Ridge & Furrow Cultivation

Agriculture in the Hundred of Bradford on Avon, Wiltshire


Ridge and Furrow in BG Tithe Field 261

Ridge and furrow earthworks in a field in Broughton Gifford

Ridge and furrow is a feature of how the land was worked in the Middle Ages. Large common fields were worked in narrow strips of land in different ownerships, usually of a furlong (furrow-long, 220 yards) in length. Ploughs at that time were pulled by teams of up to eight oxen and had only one share (the part that cuts into the soil) and a mouldboard that turned the soil over to the right hand side. The plough was worked across a field in one direction and the whole team and plough turned at the end and worked back again. The effect of this was to turn the soil inwards and build up ridges with deep furrows in between. On damp ground, the furrows acted to drain the soil of the ridges. At the ends of the strips was the headland, a piece of land on which the oxen were turned to the left, ready to make the next cut. Often the turning resulted in a long reverse S-shape to the strips.

Traces of ridge and furrow are usually found where former arable land has been turned over to pasture and so has not been destroyed by later ploughing.

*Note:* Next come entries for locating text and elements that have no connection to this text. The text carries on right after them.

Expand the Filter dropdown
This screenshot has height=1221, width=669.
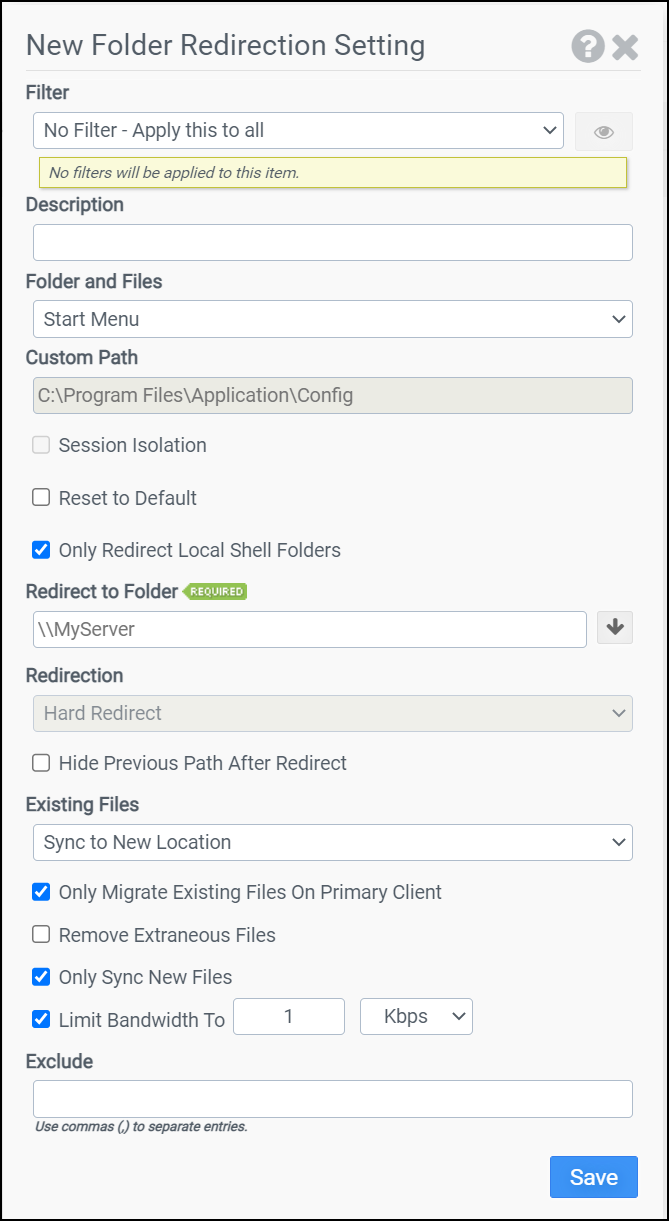(x=298, y=130)
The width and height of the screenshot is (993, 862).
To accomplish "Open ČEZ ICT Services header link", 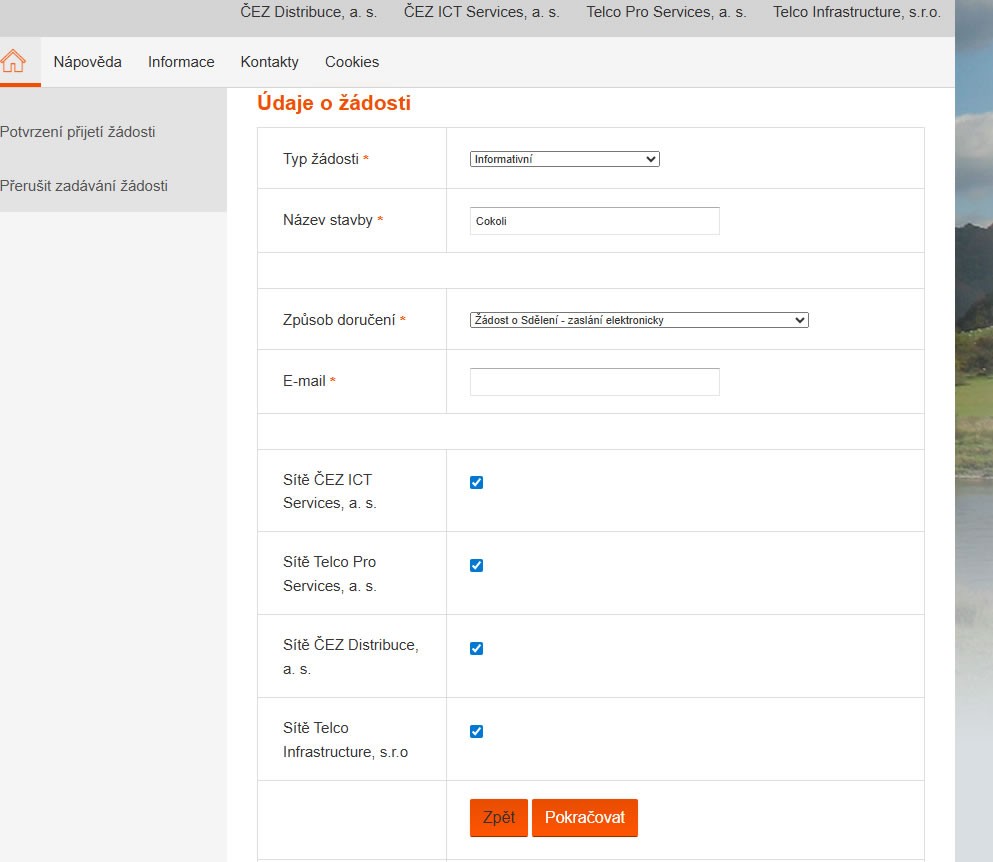I will click(x=482, y=12).
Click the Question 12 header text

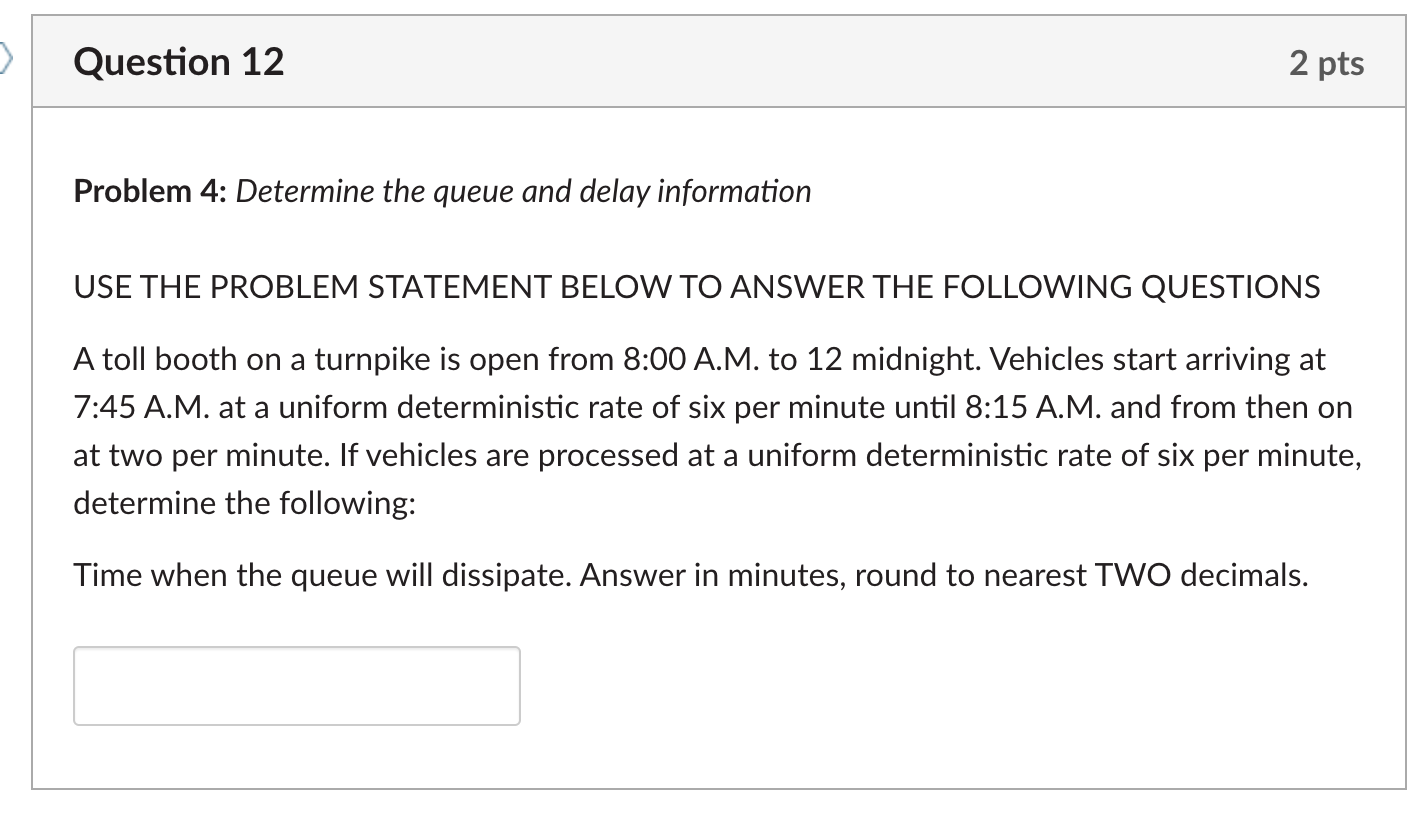[178, 61]
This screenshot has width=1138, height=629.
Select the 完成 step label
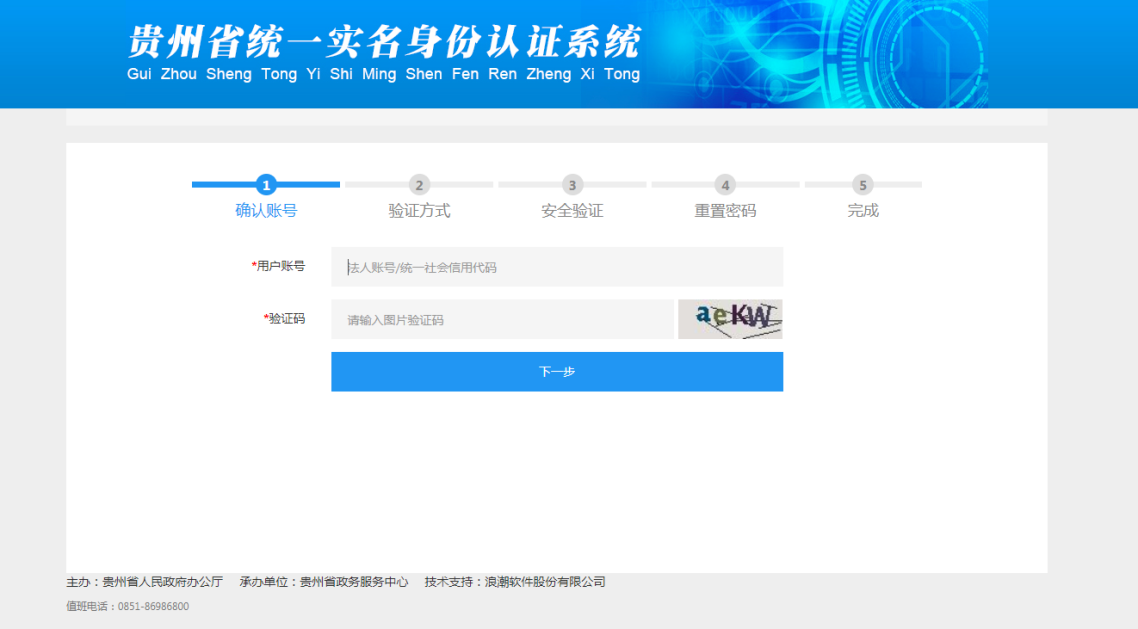pos(862,211)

Many fields in the parish of Broughton Gifford preserve traces, some quite substantial, showing that the area was once much more intensively cultivated. The change to a pasture regime may have been a result of a shortage of labour following the Black Death in the 1340s, and/or may have been driven by the greater profits that could be made from the wool trade. The industrialisation of cattle rearing in covered or open yards means that fields are going back to arable again, to produce cattle feed, with the destruction of ancient ridge and furrow by ploughing.

By the 18th century most of the common fields had been inclosed, a process by which landowners got together to consolidate their strips into the pattern of fields that can be seen today. Heavy horses, in pairs rather than teams of eight oxen, pulling lighter iron ploughs could work the larger fields much more efficiently and resulted in straight ridges.